Speaking of: let's talk about social anxiety. More specifically how it just made a mess of my evening.

So I follow this interior designer on Instagram. He's talented, witty, funny, good looking, available, etc. And tonight he was putting on an event at a local clothing boutique to meet his followers and promote his new design and self-help book. "This is great", I thought, "I'll get the chance to meet him!" And indeed I did, ladies and gents. After about 15 minutes of walking around the store looking at beautiful clothing I could NOT at all afford, I finally worked up the guts to approach him. We chatted and he was charming and handsome as can be, and everything was going great...

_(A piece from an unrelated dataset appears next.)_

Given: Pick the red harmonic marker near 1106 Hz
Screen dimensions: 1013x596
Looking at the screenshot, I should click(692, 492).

UNTIL: my verbal diarrhea began. For no apparent reason I decided to let him in on way too much of my life. Like, "this is the history of the college I went to" levels of extra information. I could feel his eyes glazing over as our conversation took a very sharp turn into the realm of "this is so awkward please shut up Grayson". You see, my social anxiety takes two forms. Either I am in the corner, drenched in fear, tending to the black hole developing in my stomach and wishing I could be anywhere other than the place I've put myself in. OR, someone will actually strike up a conversation with me and the black hole will shift into reverse, and I'll be completely unable to SHUT THE HELL UP. Such was the case tonight. As a result, and after the hot interior designer found an excuse to work the room, I awkwardly latched onto the one copy of the book this guy had brought with him that was on display, whilst he went around the store and, like an ordinary human being, chatted with other people WITHOUT barfing his life all over them. (fun fact: later when I, again - awkwardly, approached him to thank him for a lovely time... "lovely time?" omg wtf am I doing guys... and apologized for hogging the book, he told me that he was actually glad someone was genuinely looking through it rather than saying "that's nice" and moving on. so i guess that worked out).

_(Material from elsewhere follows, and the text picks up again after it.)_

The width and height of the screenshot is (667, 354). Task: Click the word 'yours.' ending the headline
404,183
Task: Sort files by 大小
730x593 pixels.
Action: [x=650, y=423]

So there I was, reading basically the entire book cover to cover over the course of a half hour, until at last a group of beautiful LA blonde women came over - WITH THE GUY (they must've all been friends) - and the impending stampede of "inside conversation" finally broke me out of my petrification and I was able to put the book down and relocate my severe case of stone face to a corner of the store. Where I then looked aimlessly through my phone at my CONTACTS (kill me now) while waiting for some sort of way to leave the store with a shred of social elegance. That exit, alas, did not happen. Luckily though I had  actually read this guy's book, and the writing was legit funny and witty and thought provoking and genuine and honest and an all around good read. So I decided that my exit strategy was going to be a "hello again, thank you for a lovely time..." (again, guys - just kill me) "...your book was really good - I thoroughly enjoyed it, oh and here's my number in case you ever want to get a coffee [with the complete weirdo aggressively staring you down]."

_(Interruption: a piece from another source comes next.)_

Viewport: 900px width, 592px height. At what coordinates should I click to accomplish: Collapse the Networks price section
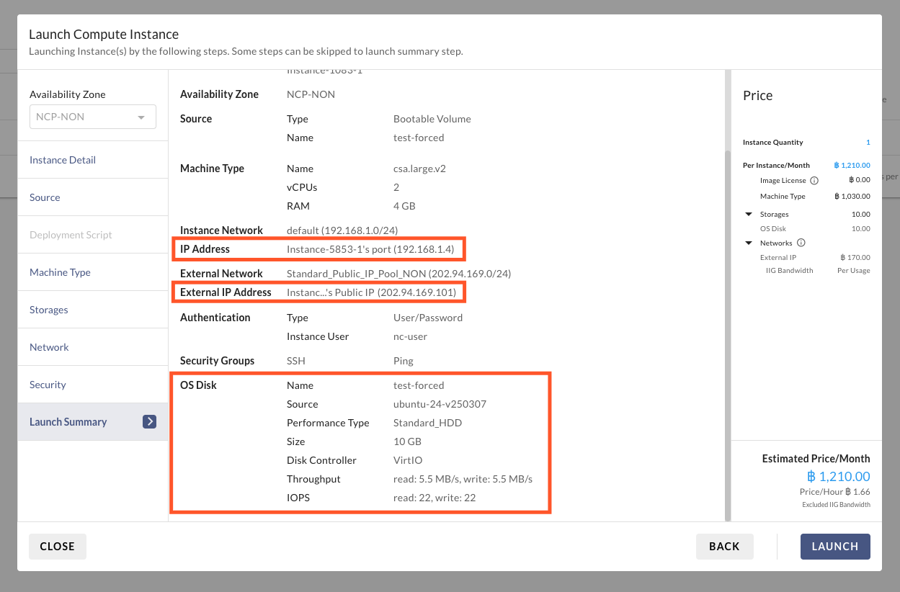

Oh, did I fail to mention that detail? As part of my grand plan for the evening, I'd written my number down on a piece of paper and was planning on having this grandiose moment, where I courageously threw my fear and anxiety to the wind as I planted my number in his hand. (You guys. It's really hard to get myself to stop concocting these Nancy Meyers rom-com situations in my head that I convince myself will happen).

But anyway, after one of the store attendants passed out coupons for the outrageously overpriced clothing I was surrounded by ($5 off your order of $200 or more. whoopie.), I found my moment, mustered up what little amount of courage I had left, went up to the sexy interior designer...

...and promptly drew a blank after getting "......... thanks........." out...

and shaking his hand while watching his kind smile turn into pure pity as I explained how meaningful his book was to me WHICH MAKES NO SENSE BECAUSE I HAD ONLY JUST PICKED IT UP A HALF OF A FREAKING HOUR AGO OMG YOU GUYS LOCK ME AWAYYYYYY. Oh, and the slip of paper with my number that I was supposed to oh so confidently place in his hand with a smile? Yeeeaaaah that shit got balled up and tossed into the bushes as I slumped to my car.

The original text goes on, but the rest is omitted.